_TASK PROMPT_: What is the number of lines in the listing below that include the string "scroll"? Answer with that number alone.

----

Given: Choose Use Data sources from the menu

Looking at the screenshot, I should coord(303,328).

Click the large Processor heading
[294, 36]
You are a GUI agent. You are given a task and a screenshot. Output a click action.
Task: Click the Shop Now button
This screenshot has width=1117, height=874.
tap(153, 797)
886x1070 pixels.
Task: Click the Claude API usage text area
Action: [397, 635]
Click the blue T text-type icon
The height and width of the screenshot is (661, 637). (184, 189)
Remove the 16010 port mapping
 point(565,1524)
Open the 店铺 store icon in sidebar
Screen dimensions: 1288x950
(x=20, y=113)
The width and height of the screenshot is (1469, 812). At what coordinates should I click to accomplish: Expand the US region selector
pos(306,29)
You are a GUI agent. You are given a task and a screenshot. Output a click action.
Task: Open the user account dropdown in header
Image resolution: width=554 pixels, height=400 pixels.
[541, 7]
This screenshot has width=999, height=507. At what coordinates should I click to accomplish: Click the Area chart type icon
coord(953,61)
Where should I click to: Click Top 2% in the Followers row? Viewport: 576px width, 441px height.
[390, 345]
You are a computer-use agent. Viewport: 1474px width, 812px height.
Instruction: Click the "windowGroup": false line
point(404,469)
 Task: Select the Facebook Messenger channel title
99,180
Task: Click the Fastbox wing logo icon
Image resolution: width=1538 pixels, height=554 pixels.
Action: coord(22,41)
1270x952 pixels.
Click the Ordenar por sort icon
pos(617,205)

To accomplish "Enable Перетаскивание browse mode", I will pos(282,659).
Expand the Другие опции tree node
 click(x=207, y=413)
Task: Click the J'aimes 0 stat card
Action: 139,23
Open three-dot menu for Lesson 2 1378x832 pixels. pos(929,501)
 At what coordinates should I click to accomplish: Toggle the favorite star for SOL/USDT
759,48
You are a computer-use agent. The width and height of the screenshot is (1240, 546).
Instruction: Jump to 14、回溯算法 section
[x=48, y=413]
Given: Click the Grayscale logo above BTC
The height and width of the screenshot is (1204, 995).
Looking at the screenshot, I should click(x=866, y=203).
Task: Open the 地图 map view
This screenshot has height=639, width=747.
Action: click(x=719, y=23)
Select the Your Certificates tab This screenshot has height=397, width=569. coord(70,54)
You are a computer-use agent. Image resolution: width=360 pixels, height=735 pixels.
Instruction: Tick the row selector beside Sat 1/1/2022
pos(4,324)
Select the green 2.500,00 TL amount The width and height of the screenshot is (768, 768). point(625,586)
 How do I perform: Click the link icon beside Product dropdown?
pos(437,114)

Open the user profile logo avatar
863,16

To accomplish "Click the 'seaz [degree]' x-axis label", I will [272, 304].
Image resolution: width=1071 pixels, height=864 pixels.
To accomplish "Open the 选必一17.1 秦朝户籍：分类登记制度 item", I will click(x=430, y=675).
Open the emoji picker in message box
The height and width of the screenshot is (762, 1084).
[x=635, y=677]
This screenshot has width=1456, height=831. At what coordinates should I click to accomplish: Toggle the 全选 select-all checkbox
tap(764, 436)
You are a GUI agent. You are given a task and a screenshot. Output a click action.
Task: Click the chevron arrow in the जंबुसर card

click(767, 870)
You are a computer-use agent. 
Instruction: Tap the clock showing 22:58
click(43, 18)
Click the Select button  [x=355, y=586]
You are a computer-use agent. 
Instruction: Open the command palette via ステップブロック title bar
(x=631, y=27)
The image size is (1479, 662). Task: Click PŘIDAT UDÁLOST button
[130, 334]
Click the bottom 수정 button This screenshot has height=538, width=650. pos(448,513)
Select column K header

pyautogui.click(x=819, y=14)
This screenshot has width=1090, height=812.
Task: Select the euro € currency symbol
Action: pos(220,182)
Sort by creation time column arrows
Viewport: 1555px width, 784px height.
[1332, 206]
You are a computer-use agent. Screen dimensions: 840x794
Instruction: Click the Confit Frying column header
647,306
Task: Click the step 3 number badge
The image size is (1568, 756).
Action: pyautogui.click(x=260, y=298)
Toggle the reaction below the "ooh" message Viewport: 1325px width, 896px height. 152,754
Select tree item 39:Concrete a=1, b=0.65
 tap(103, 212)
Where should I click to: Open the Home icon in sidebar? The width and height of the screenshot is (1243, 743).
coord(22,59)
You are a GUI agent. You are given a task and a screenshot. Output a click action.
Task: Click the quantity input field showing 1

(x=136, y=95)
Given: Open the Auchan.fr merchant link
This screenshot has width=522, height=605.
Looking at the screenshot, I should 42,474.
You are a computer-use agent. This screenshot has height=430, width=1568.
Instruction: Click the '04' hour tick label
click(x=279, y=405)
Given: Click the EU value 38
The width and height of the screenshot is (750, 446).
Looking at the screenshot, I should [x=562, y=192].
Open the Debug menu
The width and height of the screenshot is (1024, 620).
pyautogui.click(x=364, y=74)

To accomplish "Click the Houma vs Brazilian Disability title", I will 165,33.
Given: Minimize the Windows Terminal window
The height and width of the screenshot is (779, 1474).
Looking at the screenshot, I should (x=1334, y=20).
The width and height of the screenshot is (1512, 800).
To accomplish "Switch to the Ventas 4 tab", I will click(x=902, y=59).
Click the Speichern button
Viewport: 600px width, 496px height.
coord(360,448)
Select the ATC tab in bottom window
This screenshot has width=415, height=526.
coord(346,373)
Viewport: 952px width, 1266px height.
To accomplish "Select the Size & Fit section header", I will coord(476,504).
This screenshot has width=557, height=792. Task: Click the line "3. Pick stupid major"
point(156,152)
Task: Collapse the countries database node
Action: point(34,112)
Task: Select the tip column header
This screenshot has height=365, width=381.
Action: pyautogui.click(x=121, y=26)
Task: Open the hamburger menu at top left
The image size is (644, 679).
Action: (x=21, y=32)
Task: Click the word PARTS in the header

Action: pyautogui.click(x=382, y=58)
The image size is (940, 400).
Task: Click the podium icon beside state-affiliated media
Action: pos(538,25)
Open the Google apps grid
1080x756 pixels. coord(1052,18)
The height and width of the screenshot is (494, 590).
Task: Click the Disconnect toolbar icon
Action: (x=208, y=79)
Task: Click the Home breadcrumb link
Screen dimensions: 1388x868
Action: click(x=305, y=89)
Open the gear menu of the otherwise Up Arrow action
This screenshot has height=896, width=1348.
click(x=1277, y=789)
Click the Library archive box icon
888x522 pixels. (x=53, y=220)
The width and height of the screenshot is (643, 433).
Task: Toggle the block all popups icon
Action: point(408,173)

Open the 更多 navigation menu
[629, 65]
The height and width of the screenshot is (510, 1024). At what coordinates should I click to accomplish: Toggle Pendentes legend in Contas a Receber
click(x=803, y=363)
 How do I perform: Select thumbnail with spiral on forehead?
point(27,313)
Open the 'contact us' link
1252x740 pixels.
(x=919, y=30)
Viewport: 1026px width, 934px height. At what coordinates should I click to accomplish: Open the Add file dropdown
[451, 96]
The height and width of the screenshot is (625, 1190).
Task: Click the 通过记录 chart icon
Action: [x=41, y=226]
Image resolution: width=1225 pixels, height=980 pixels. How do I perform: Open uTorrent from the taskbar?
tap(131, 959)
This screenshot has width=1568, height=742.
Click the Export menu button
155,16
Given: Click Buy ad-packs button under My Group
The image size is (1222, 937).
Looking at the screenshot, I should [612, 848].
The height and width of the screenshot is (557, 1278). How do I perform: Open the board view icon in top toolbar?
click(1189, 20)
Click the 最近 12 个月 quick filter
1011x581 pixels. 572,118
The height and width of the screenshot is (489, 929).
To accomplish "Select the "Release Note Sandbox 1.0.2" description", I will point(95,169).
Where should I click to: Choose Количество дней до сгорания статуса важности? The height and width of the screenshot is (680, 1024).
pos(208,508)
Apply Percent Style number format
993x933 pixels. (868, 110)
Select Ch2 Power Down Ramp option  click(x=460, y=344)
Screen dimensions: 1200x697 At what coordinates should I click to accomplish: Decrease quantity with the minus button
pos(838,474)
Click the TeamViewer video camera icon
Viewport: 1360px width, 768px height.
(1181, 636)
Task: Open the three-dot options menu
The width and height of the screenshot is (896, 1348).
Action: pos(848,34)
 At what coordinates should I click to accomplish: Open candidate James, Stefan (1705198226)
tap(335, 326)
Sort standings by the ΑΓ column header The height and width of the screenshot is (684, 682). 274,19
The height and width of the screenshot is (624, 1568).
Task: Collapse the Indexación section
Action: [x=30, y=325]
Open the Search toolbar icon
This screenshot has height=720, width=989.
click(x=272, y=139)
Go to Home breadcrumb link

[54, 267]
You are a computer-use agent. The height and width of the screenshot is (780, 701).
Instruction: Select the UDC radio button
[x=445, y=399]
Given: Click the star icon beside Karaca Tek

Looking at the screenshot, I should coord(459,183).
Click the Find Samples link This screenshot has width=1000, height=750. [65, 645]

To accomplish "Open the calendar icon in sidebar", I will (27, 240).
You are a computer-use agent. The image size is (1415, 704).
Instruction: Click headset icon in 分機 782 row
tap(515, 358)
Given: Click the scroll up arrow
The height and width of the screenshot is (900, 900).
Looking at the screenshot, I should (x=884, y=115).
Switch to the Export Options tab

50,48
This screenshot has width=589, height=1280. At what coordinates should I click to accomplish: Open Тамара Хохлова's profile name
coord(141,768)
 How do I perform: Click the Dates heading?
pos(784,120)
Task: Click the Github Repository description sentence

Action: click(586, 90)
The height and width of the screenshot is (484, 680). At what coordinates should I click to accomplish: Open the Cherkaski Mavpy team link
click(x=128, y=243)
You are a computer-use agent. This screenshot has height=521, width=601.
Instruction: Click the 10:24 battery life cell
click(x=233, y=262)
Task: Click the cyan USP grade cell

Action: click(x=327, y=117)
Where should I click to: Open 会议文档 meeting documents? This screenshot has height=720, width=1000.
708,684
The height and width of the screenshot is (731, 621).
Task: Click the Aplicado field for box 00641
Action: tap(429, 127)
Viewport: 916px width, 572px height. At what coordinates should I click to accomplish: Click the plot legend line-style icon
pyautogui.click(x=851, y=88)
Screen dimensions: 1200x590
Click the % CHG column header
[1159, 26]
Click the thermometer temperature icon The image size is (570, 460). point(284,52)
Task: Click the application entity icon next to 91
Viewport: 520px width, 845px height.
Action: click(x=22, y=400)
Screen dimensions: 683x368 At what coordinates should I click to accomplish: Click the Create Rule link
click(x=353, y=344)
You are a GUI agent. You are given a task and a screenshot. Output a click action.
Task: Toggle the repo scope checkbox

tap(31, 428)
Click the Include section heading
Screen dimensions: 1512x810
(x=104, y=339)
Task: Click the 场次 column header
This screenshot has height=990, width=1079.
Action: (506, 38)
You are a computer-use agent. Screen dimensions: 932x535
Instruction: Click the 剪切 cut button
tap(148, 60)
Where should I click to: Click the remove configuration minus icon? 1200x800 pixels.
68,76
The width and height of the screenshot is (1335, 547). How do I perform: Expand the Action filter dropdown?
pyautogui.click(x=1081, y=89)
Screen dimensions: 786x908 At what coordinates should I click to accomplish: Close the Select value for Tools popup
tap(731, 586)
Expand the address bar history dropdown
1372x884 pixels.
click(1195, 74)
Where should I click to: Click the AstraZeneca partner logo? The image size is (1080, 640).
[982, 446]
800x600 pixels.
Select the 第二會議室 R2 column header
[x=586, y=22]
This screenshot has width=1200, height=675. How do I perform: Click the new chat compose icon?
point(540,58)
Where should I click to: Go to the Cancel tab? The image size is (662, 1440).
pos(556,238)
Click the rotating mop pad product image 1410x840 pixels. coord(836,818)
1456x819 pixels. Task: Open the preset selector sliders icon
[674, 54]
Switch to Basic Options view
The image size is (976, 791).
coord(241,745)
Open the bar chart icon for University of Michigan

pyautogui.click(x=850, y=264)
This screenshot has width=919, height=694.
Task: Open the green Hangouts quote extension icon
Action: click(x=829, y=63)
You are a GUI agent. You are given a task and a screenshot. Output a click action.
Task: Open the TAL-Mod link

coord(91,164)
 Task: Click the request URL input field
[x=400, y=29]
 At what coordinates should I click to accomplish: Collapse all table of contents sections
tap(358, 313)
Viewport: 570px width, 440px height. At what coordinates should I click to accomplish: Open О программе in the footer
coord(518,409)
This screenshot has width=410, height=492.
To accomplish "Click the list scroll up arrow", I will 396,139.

----

_RESPONSE_: 2